**Material provided**:
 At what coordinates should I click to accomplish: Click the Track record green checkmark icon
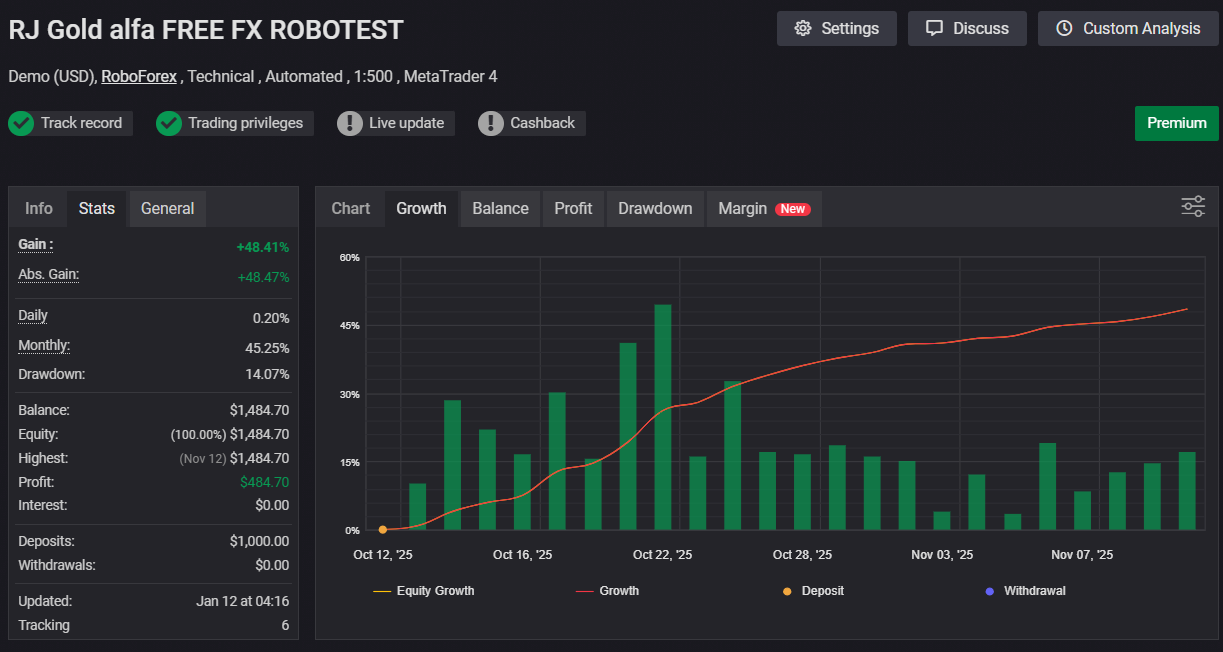coord(21,123)
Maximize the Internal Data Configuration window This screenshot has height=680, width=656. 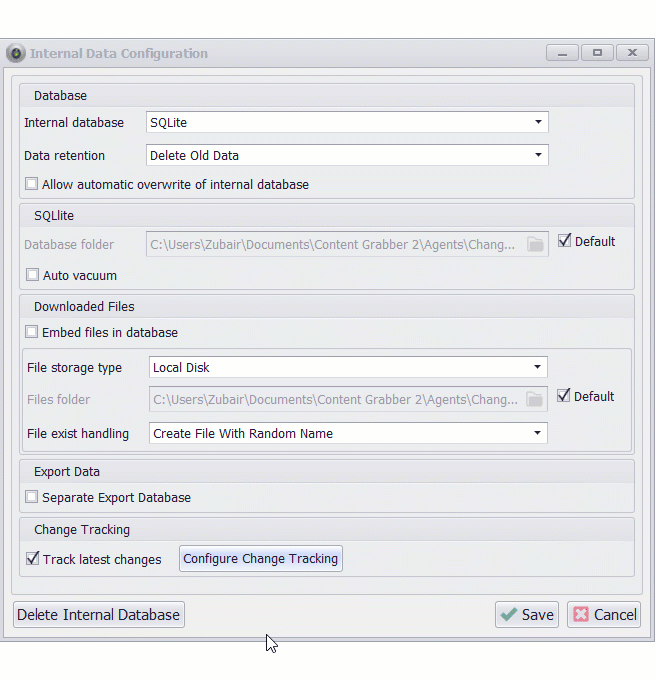coord(597,53)
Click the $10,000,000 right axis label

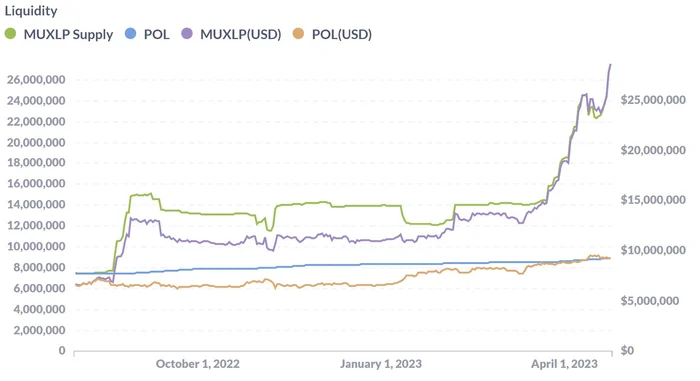pos(653,250)
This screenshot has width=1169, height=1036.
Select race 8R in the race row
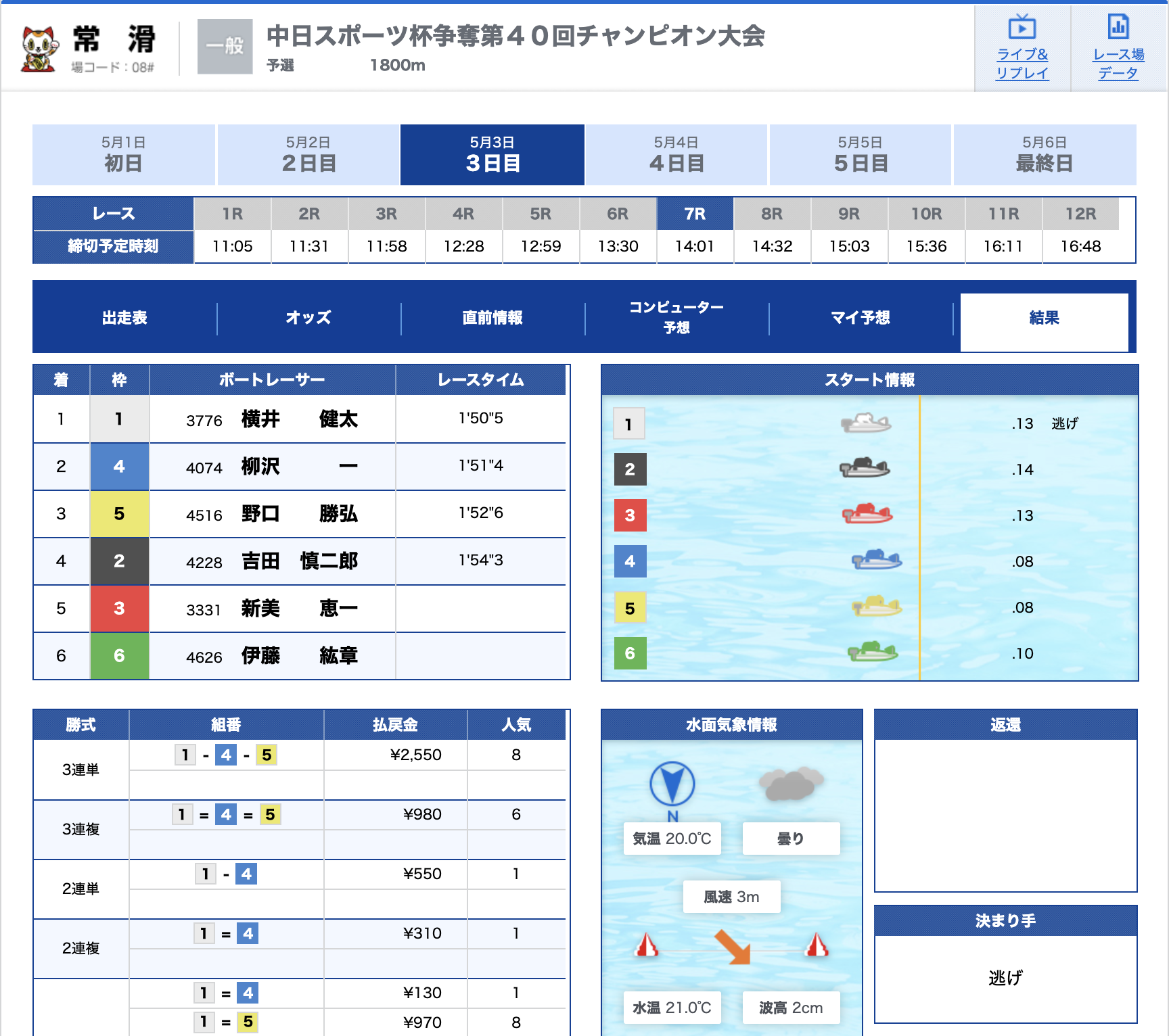pyautogui.click(x=772, y=214)
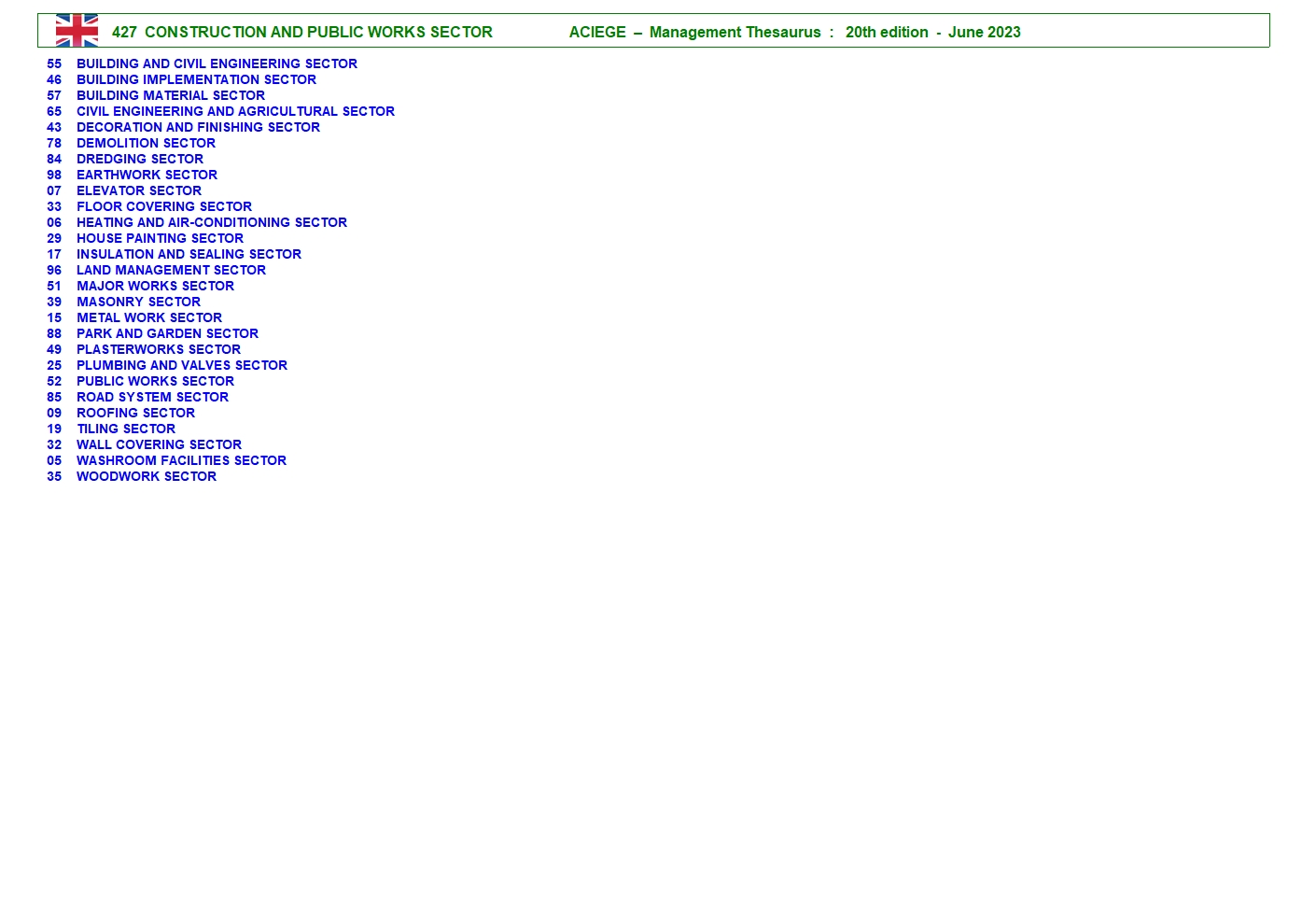Click the UK flag icon
The width and height of the screenshot is (1316, 915).
click(x=77, y=31)
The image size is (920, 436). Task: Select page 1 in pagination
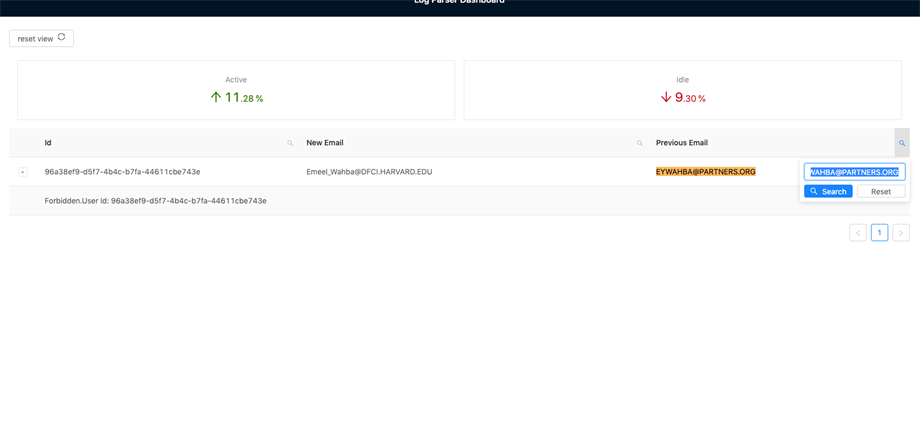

**Exercise**: Retype the line containing "This screenshot has width=1169, height=1036." and all lines after it through the end of the material, exactly and only those, leaving out pictures.

**Completed task**:
This screenshot has width=1169, height=1036.
Select race 8R in the race row
pyautogui.click(x=772, y=214)
Click the UK flag icon
The width and height of the screenshot is (1316, 915).
click(x=77, y=31)
The image size is (920, 436). Task: Select page 1 in pagination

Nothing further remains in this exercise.